* Document text *
== Segment start ==
Expectations of the Clueless

About a year ago Encanto, a movie by Disney about a multigenerational Colombian family who were given magical powers, was released. It showcases family and the challenges and complexities that are associated with one as well as the joys and bond that encase it.The movie was pretty well received by audiences and its soundtrack became viral on different social media sites. The main allure of this movie, however, was the contrasting portrayal of its characters compared to Disney’s other movies and how every member of the audience was able to relate to at least one character. This movie was able to stir something in everyone’s chest, whether it be the cultural and generational struggles that resonated with people or the physical appearances of the characters that made people feel represented.  

Disney, a world-renowned entertainment company, anticipated success and created merchandise for the movie prior to its release. Out of all the characters in the movie, a trio of sisters became the main focus of Disney’s marketing team. Out of these three women Isabela, Luisa, and Mirabel, Disney expected Isabela and Mirabel to be more popular as Isabela had the ability to grow flowers and was perfect while Mirabel was the main protagonist. The executives of Disney didn’t believe that Luisa would sell well as she was not the typical portrayal of a feminine character in a children’s movie. Luisa has a broad and muscular frame as well as the gift of strength, different from the petite and slender appearance of typical Disney women. She is not the type of woman that society would deem attractive because the “ideal” woman would be delicate and petite. She would be domestic and enjoy feminine things. These expectations are built by traditional gender roles along with the sexism and misogyny that shapes society.

“Luisa is, to be frank, the most beloved character for a reason, no one’s seen anything like her before.”

Jessica Darrow (Voice of Luisa) in an interview with Out Magazine

Their assumption was wrong and their belief was flipped upside down when the movie released and parents started to purchase more and more Luisa toys. They were proven wrong by the same generation that society has started to put its expectations on. It was like a game of chess, the game of supply and demand in which all companies participated in and which knocked Disney off its pedestal. Because the opposite of what they thought would happen happened, and surprised them all.

“I’m tired of perfect, I want real”
== Segment end ==
* Exercise data *
== Segment start ==
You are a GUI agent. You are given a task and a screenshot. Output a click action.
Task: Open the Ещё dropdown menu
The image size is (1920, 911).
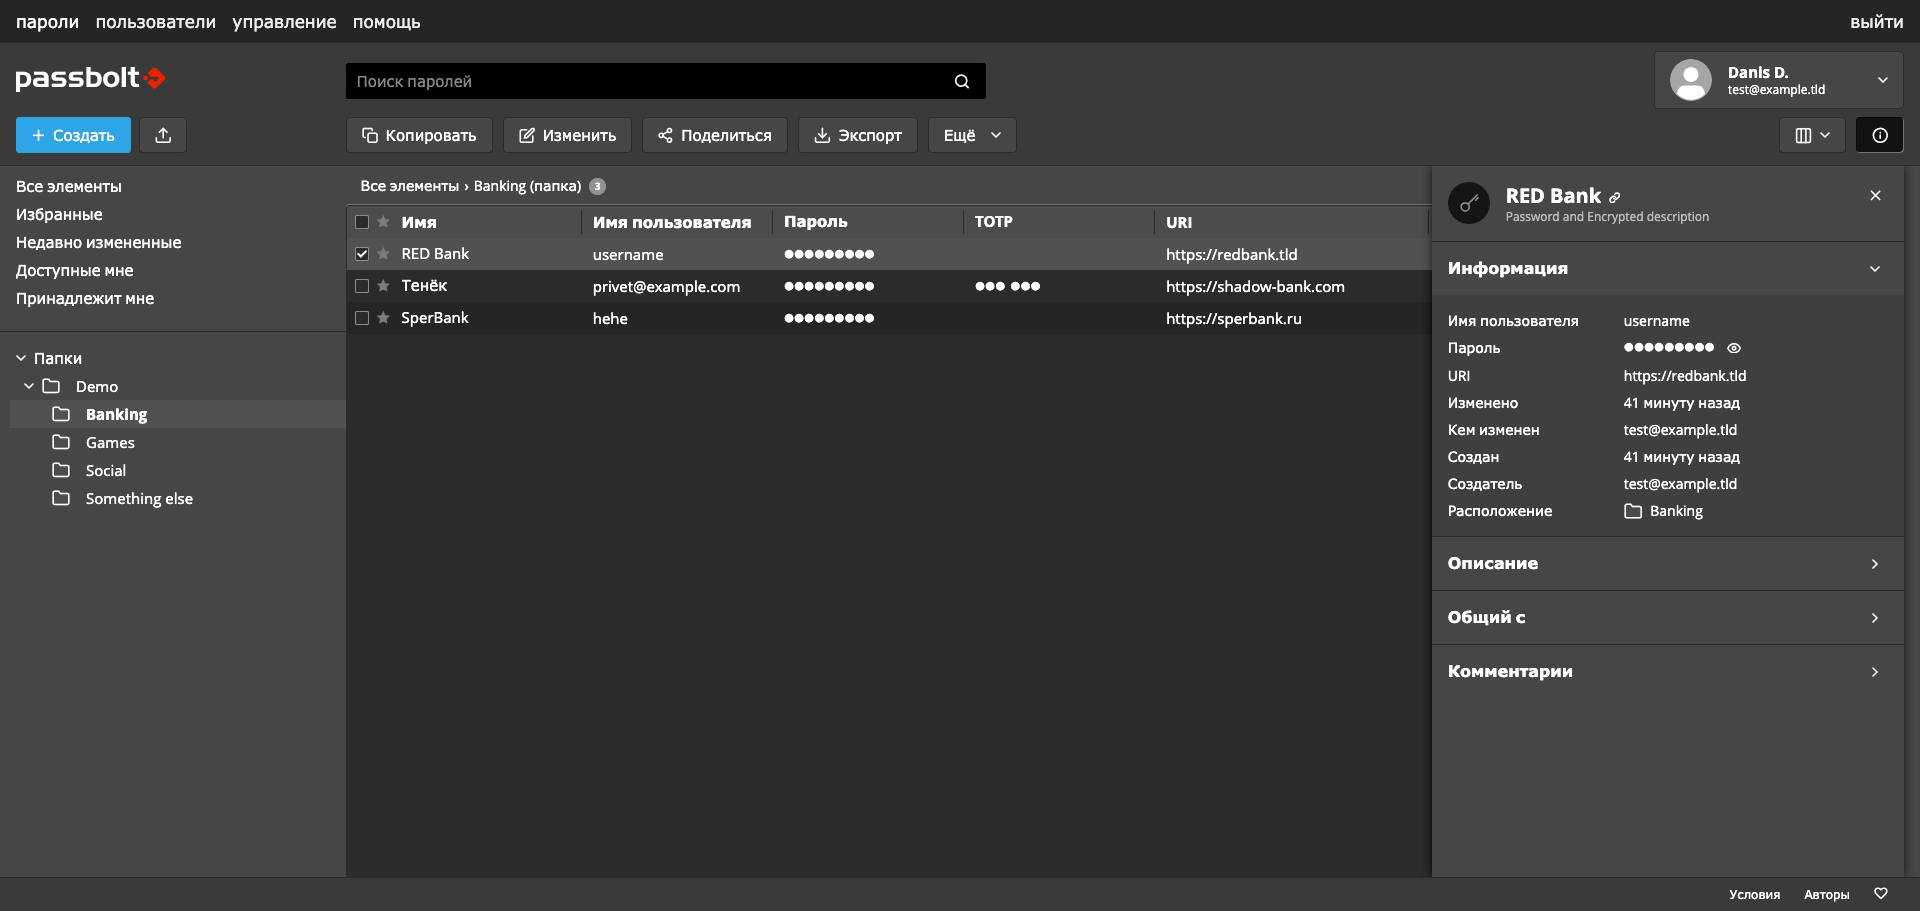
== Segment end ==
== Segment start ==
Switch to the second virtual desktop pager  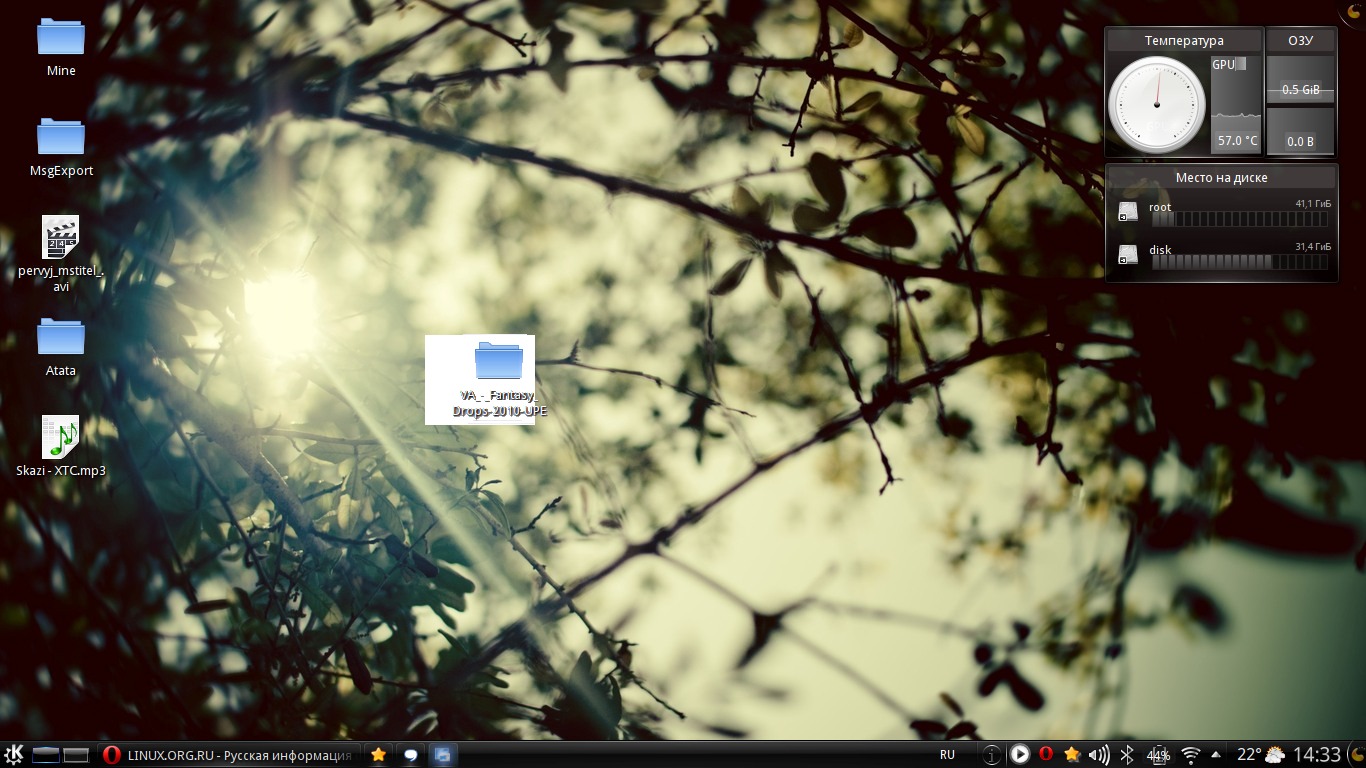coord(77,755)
== Segment end ==
* Description of the task *
Answer these questions from the essay on Encanto:
1. Which sister had the ability to grow flowers?
2. Who is named as the voice of Luisa?
3. What did parents purchase more and more of once the movie was released?
The listing is separate material with no tie to the essay on Encanto.

* Exercise solution *
1. Isabela
2. Jessica Darrow
3. Luisa toys